Can I use a different noodle for spicy Thai noodles?
Absolutely. I use linguine because I like the texture and it is always in my pantry, but rice noodles are a more traditional choice and work beautifully here — they soak up the broth even faster, so watch the cook time. Spaghetti, fettuccine, or any long pasta will work in a pinch. Whatever you have is fine; the broth is the star.
Can I make spicy Thai noodles ahead of time?
You can, with one caveat: the noodles will absorb most of the broth by the next day, so it becomes more of a thick saucy noodle dish than a brothy one. That said, I think it is incredible as leftovers — just reheat on the stovetop and add a splash of chicken broth to loosen it up if you want more sauce. The flavors actually deepen overnight.
What can I substitute for bok choy in this recipe?
Kale is my first substitute — I even note it in the recipe because it is what I reach for when bok choy is not at my store. Baby spinach works too and wilts down in about 30 seconds. Napa cabbage, Swiss chard, or even broccoli florets are all solid options. The goal is something green that holds up briefly to heat without turning to mush.
Is fish sauce required for spicy Thai noodles?
No — I list it as optional in the recipe, and I mean it. Fish sauce adds a layer of umami depth that is hard to describe but easy to taste, and if you have a bottle of Red Boat fish sauce in your pantry I absolutely recommend adding a couple tablespoons. But the dish is completely delicious without it. If you are skipping it, just taste the broth before serving and add an extra splash of soy sauce if it needs more salt.
Can I make spicy Thai noodles vegetarian?
Yes, and I do it regularly. Skip the chicken or shrimp entirely and add the spices directly to the vegetables when you sauté them. Swap the chicken broth for vegetable broth. Leave out the fish sauce or substitute a splash of soy sauce. The result is a completely satisfying meatless dinner that does not taste like it is missing anything.
How do I scale spicy Thai noodles for a crowd?

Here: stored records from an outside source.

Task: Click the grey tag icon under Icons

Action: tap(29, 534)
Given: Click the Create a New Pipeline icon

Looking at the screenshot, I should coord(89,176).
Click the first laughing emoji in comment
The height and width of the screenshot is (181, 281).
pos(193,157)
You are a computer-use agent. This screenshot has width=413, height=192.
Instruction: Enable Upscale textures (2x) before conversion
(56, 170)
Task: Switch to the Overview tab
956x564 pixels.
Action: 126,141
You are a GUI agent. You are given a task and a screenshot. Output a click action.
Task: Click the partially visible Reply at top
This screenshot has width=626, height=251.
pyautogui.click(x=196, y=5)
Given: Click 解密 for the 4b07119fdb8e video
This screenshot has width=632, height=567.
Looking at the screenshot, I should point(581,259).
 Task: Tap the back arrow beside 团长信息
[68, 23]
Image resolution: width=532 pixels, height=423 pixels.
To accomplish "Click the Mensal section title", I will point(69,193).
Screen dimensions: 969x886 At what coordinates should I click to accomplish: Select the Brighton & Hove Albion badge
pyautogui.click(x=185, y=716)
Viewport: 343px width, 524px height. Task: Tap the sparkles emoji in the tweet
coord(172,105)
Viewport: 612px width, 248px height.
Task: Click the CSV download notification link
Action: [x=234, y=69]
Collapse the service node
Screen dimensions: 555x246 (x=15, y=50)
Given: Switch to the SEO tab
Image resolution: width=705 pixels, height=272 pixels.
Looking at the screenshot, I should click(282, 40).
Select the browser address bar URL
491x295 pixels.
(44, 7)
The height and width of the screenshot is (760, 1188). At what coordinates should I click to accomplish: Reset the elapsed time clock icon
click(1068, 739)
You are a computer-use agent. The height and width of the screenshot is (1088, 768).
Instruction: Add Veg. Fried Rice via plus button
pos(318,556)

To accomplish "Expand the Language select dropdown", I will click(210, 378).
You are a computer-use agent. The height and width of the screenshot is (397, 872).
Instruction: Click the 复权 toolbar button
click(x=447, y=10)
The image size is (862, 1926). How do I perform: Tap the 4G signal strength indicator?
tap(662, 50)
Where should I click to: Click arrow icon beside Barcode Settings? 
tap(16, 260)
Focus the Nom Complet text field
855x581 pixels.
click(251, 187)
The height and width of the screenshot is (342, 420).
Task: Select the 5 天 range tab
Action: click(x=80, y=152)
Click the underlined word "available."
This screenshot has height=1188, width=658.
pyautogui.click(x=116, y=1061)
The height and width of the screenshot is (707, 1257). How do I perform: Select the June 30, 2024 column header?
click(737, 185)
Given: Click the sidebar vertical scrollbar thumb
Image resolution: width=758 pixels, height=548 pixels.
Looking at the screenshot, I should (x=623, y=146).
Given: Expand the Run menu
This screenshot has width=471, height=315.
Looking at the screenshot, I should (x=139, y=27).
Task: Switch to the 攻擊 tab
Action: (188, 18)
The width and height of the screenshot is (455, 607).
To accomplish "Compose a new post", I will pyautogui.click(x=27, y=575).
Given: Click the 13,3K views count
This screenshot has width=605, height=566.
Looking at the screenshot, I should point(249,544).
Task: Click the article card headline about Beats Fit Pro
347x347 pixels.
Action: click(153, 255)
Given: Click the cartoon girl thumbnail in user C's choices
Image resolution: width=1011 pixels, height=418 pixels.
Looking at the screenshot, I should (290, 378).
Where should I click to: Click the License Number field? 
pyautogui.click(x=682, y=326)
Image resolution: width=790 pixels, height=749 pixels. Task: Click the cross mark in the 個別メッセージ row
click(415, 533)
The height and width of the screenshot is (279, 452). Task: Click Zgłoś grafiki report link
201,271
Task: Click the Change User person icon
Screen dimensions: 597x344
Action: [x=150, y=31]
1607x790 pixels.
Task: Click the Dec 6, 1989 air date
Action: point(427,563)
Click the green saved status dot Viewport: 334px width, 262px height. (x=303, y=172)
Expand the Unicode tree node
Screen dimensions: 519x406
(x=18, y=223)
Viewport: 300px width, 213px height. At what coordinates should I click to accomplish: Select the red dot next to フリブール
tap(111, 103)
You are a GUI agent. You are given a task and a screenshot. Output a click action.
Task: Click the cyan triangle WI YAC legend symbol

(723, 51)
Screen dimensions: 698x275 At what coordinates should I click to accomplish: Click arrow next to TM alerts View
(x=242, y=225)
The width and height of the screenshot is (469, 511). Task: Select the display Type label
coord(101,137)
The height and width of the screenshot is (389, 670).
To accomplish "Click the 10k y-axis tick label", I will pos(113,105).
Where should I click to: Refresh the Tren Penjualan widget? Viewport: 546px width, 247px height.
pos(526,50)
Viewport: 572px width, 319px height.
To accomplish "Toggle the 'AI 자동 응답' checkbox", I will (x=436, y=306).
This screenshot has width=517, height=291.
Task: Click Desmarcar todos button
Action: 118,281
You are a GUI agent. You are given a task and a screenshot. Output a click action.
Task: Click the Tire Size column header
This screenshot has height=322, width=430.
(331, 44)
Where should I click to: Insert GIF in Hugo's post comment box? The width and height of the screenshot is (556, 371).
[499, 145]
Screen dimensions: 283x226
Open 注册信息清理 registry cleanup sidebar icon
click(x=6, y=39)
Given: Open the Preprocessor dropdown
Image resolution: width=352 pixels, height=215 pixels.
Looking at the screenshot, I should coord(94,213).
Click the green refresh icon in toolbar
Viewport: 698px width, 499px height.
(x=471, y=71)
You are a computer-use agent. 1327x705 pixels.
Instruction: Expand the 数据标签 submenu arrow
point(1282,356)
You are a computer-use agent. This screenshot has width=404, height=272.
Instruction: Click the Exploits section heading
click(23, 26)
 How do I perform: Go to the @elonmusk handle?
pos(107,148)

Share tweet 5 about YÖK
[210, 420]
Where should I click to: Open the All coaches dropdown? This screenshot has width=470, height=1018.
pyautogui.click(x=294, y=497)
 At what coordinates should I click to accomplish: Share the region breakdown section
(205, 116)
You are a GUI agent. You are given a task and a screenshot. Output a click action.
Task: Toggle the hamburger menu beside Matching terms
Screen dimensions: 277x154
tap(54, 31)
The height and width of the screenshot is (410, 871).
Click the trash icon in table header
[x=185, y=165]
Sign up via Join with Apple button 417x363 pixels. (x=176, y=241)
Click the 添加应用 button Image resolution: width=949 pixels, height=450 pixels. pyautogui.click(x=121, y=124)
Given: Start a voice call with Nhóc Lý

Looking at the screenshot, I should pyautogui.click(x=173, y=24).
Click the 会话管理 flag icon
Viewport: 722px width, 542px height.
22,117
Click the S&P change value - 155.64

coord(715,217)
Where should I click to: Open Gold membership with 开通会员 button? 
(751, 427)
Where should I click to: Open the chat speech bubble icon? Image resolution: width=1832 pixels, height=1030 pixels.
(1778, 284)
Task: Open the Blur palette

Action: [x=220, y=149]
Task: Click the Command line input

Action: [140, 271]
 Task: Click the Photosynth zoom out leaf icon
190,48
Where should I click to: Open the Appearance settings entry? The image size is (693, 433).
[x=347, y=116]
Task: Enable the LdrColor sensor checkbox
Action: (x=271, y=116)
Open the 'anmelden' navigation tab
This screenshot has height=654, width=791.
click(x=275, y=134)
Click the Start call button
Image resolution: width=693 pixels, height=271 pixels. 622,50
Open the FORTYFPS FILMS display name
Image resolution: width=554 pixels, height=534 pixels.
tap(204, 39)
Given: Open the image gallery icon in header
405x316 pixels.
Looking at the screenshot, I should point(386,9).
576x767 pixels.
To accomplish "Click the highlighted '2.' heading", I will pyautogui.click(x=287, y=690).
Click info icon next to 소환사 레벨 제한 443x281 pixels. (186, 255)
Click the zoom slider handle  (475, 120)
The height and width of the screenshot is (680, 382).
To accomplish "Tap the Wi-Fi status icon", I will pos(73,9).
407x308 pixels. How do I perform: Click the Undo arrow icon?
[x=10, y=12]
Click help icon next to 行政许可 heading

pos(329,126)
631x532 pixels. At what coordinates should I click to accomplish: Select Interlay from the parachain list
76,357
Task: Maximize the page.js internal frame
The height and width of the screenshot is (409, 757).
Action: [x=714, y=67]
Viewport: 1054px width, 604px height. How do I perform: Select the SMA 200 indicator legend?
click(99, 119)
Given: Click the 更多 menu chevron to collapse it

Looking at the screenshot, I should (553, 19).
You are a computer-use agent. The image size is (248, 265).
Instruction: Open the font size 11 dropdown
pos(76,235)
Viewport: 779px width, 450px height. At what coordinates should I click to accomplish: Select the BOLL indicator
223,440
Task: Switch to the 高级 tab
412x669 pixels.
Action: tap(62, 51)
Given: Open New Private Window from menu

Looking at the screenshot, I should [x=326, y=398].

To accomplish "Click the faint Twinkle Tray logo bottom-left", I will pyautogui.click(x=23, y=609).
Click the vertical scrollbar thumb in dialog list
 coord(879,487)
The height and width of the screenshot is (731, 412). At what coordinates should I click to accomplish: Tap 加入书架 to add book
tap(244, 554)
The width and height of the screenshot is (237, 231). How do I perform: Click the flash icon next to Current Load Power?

This recipe as written feeds six to eight people comfortably. To feed a larger crowd, I simply do two pots side by side — one Dutch oven is at capacity with a full pound of noodles and six cups of broth, so doubling in the same pot gets crowded. Two pots of this on the stove at once is a low-effort way to feed twelve to sixteen people, which is exactly the kind of cooking I do on Thursday nights when the whole crew shows up.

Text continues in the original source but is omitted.